Des équipes pluridisciplinaires
Les chefs d'entreprise bâtissent eux-mêmes leurs équipes en fonction des candidatures et des profils reçus, pour constituer des groupes de six à sept étudiants. « La pluridisciplinarité est un grand atout, ainsi que le fait de donner une touche sportive pour favoriser la cohésion d'équipe », avance Séverine Sabot. Si cette année, l'épreuve de canoë a dû être annulée en raison de la météo, les participants ont disputé un trail de 10 km avant de plancher ensemble durant 24h sur un sujet donné. « Le travail des étudiants est pertinent pour les entreprises : nous avons déjà des retours de dirigeants qui vont tenter d'aller plus loin sur des prototypes, des cahiers d'idées... C'est aussi l'occasion pour eux d'identifier des pépites pour de futurs recrutements », avance Mme Sabot.
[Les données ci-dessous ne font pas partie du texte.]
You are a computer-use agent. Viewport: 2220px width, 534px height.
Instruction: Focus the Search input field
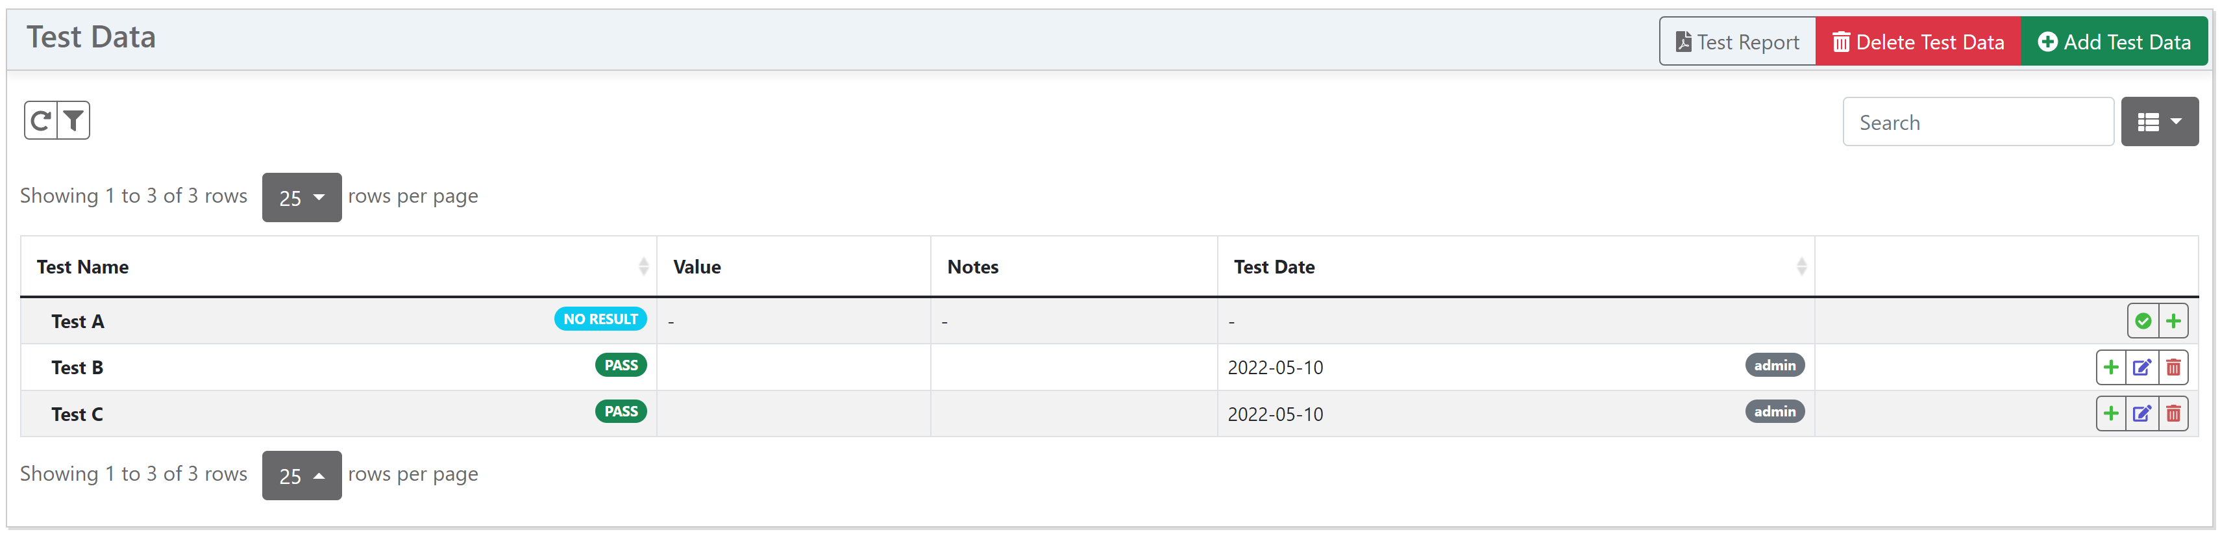(1977, 123)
« Si j'avais un poste qui s'ouvrait, je sais déjà à qui je le proposerai ».Le dirigeant de Nordexx, Ludovic Puget a soumis cette année une problématique liée à la pratique du ski à roulettes, un produit exempt de freins. Pour lui, une telle démarche est à l'opposé de ce qu'il appelle « la réunionite aigüe ». « Exposer le problème à des étudiants crée tout de suite une émulation et permet d'envisager des solutions dans un délai court ». Xavier de Cauchy, gérant d'Airéka, s'est inscrit, lui, pour faire émerger de nouvelles idées concernant la roadmap de ses futurs produits. « Cela m'a permis d'avoir des retours pertinents sur ce que j'avais en tête, sur des aspects concernant l'ergonomie par exemple. Les étudiants ont aussi travaillé sur une application mobile pouvant accompagner les produits. Ce sont des points de départ pour la suite », considère-t-il.